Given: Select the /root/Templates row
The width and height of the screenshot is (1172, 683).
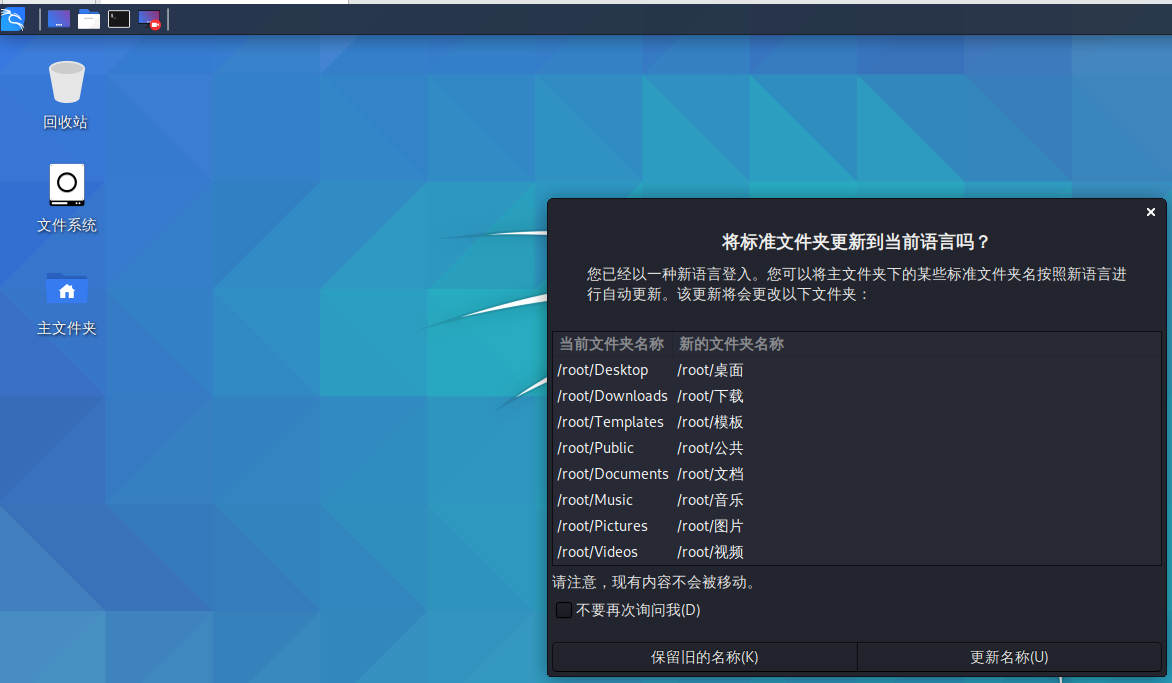Looking at the screenshot, I should [x=700, y=421].
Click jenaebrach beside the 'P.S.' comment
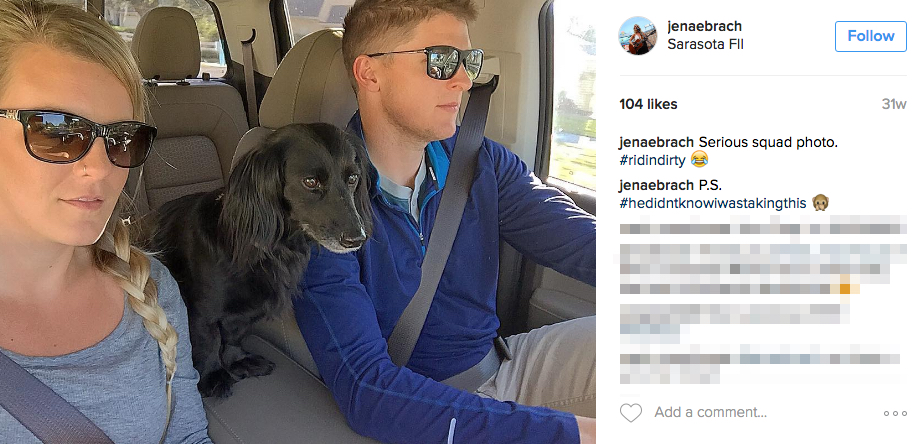Image resolution: width=923 pixels, height=444 pixels. tap(656, 186)
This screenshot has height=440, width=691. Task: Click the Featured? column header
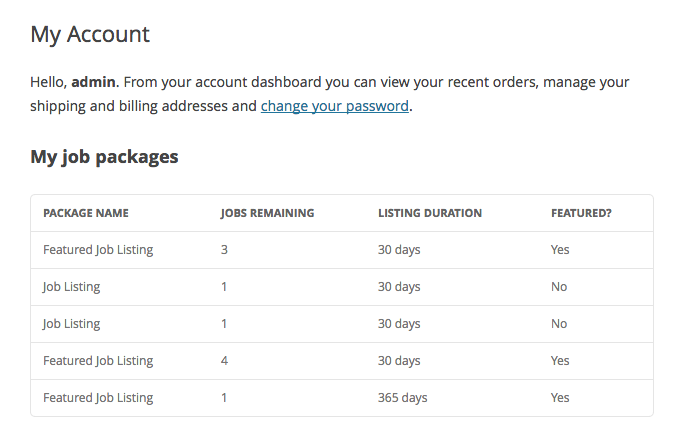581,213
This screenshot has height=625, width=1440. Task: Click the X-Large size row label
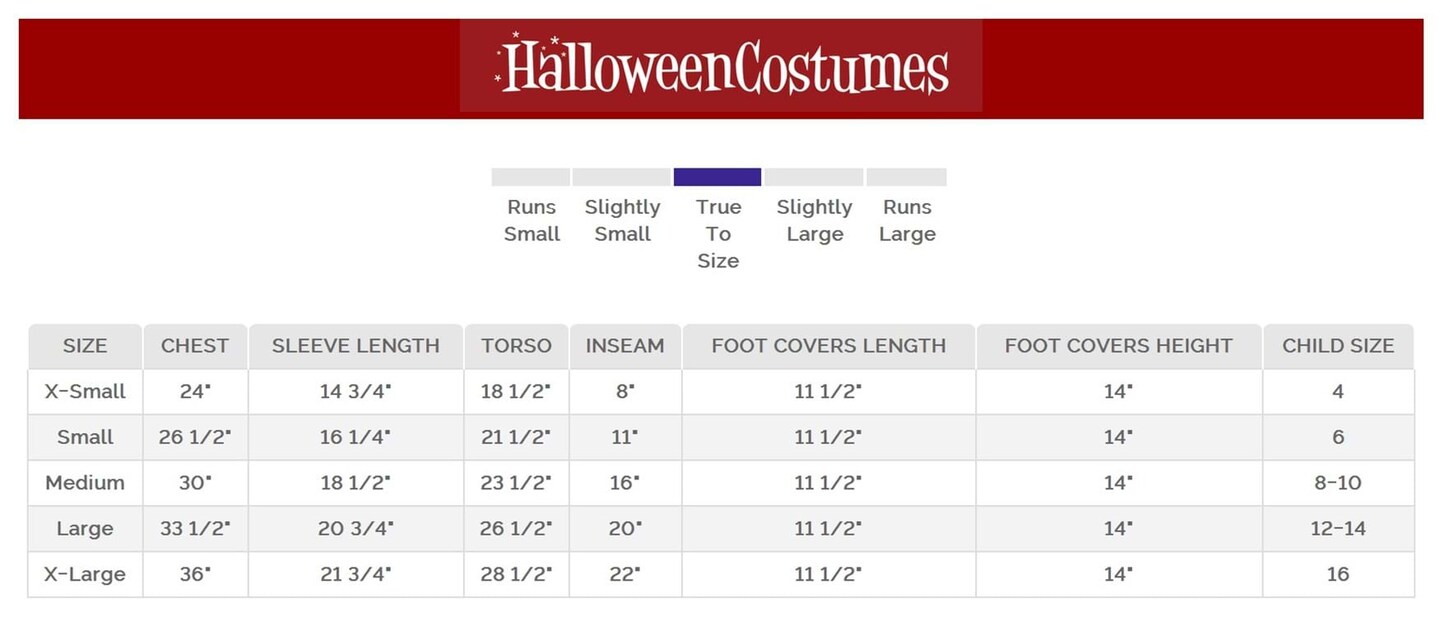85,575

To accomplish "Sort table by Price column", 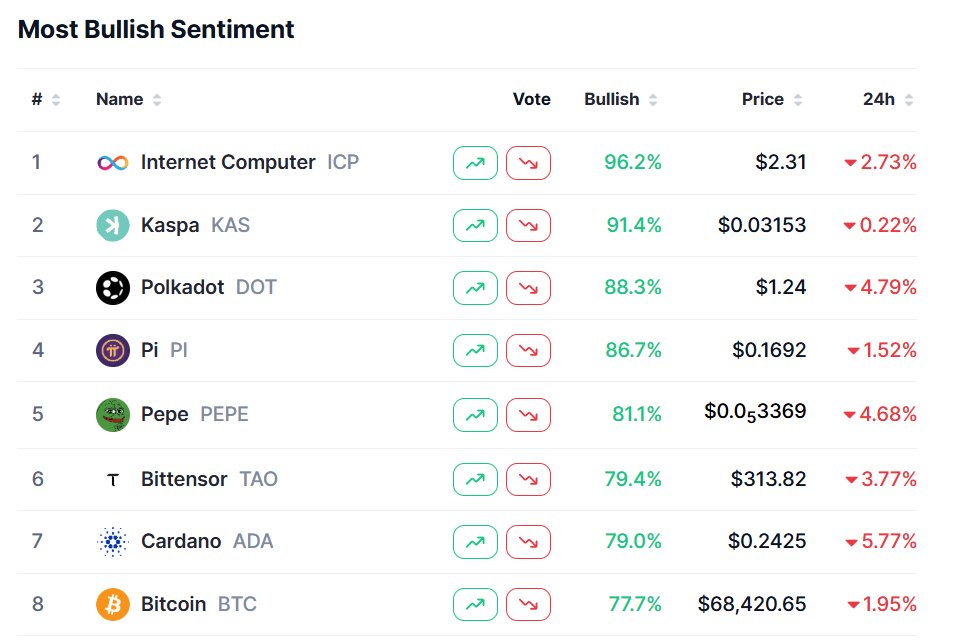I will pos(771,100).
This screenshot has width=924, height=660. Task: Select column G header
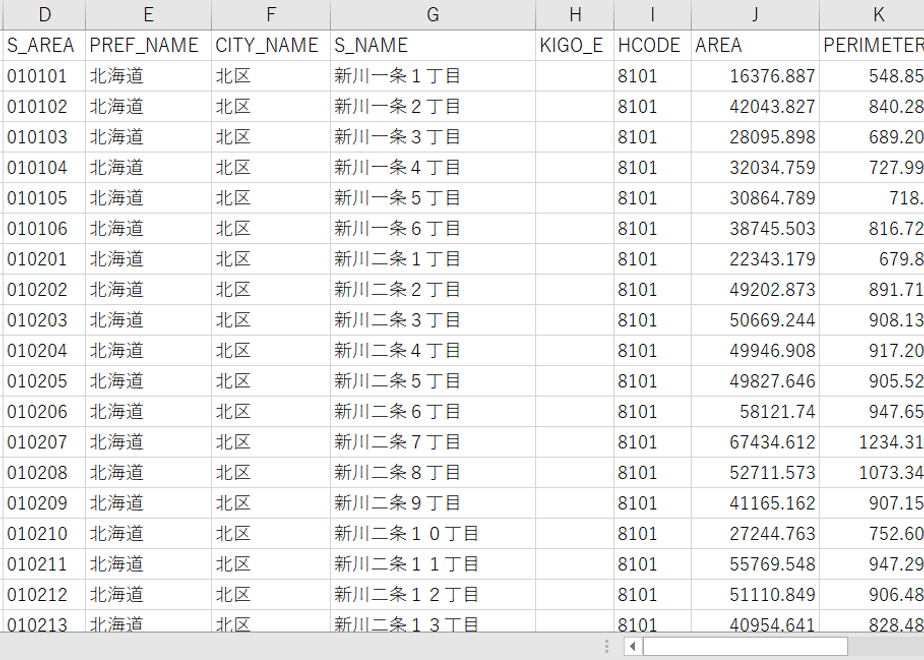(433, 15)
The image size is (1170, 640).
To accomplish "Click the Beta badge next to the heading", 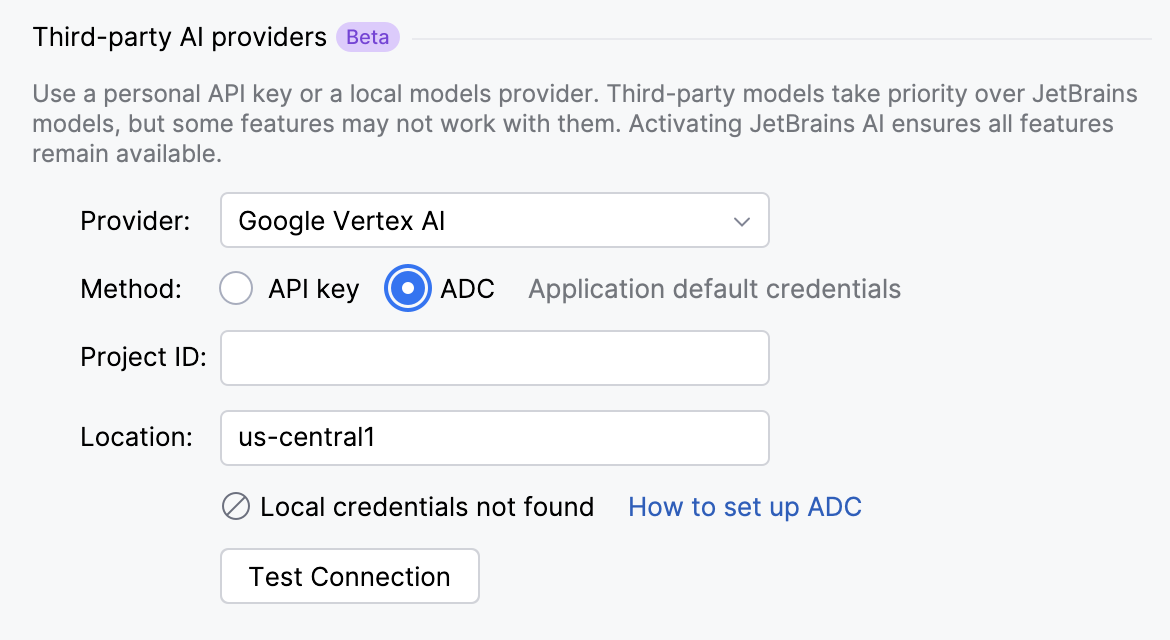I will [368, 37].
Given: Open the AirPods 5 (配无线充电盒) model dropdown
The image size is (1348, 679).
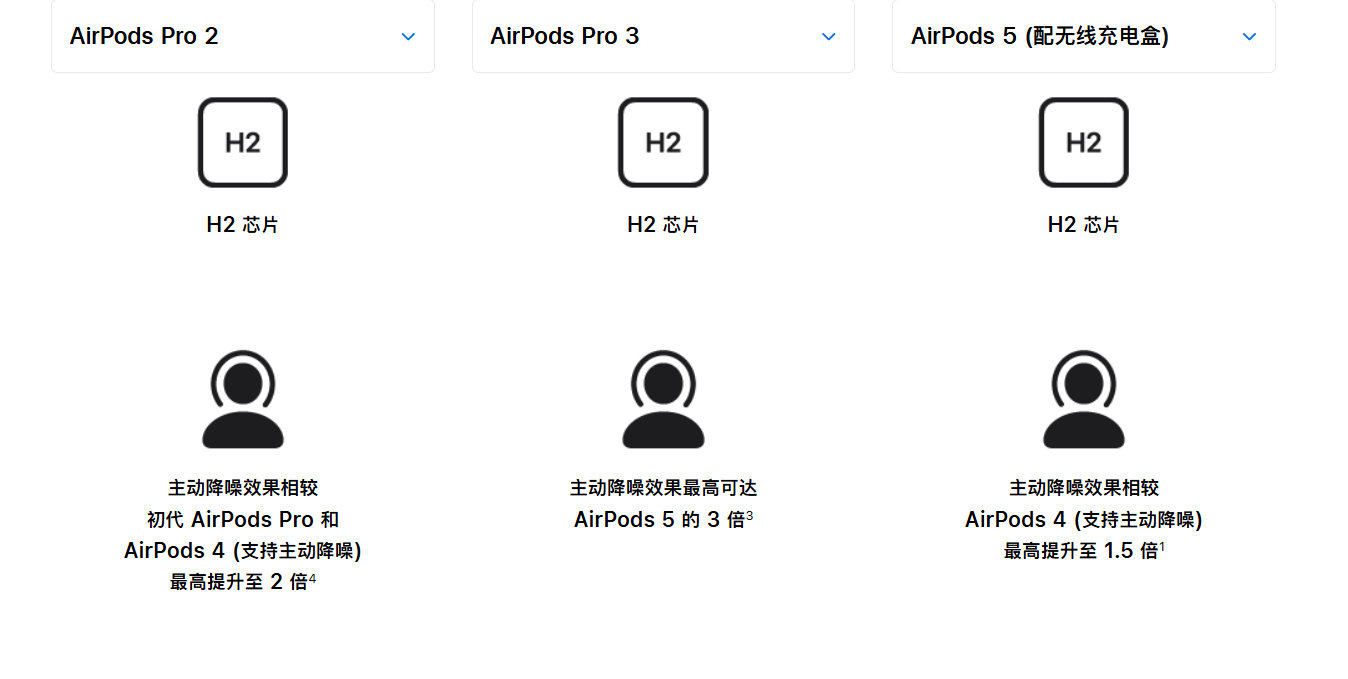Looking at the screenshot, I should click(x=1084, y=36).
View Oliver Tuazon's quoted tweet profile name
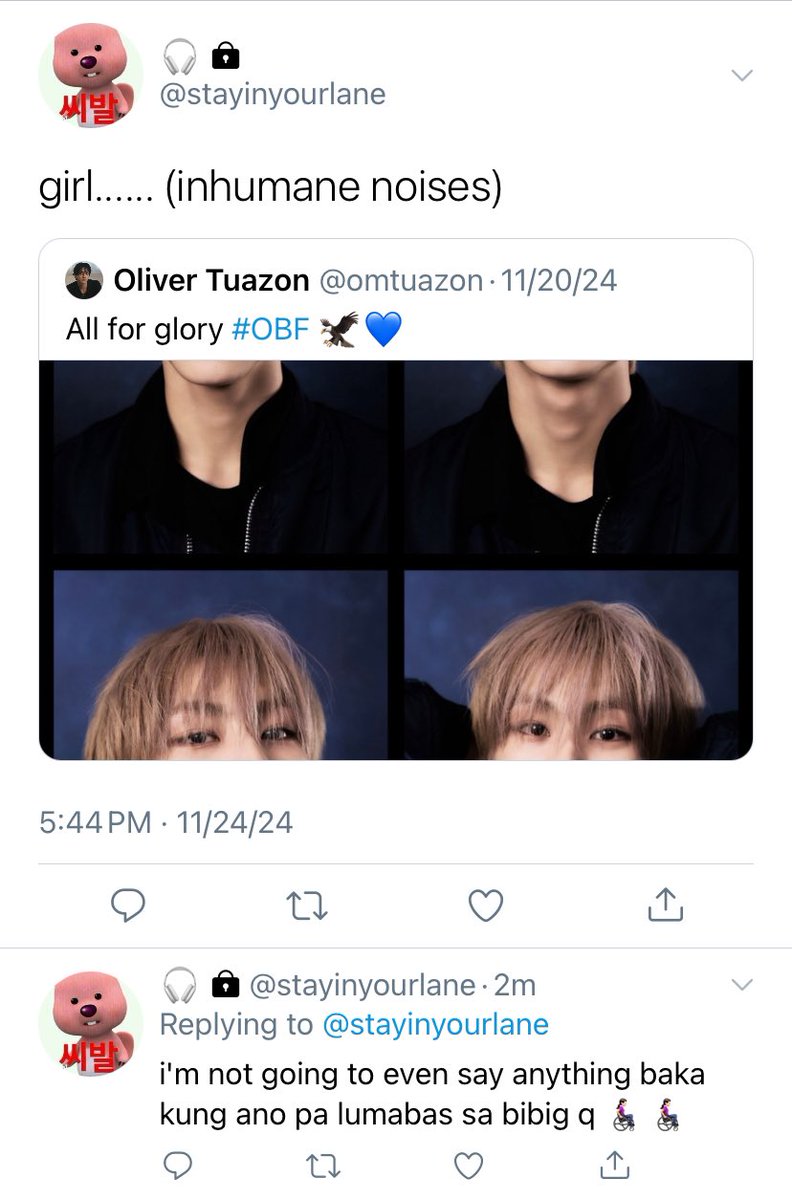This screenshot has width=792, height=1200. [211, 281]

------------------------------------------------

■ PROBLEM STATEMENT
Show each line in the entries that holds the string "Given".

■ ANSWER BOX
Given: Select the /root/Templates row
Given: Open the AirPods 5 (配无线充电盒) model dropdown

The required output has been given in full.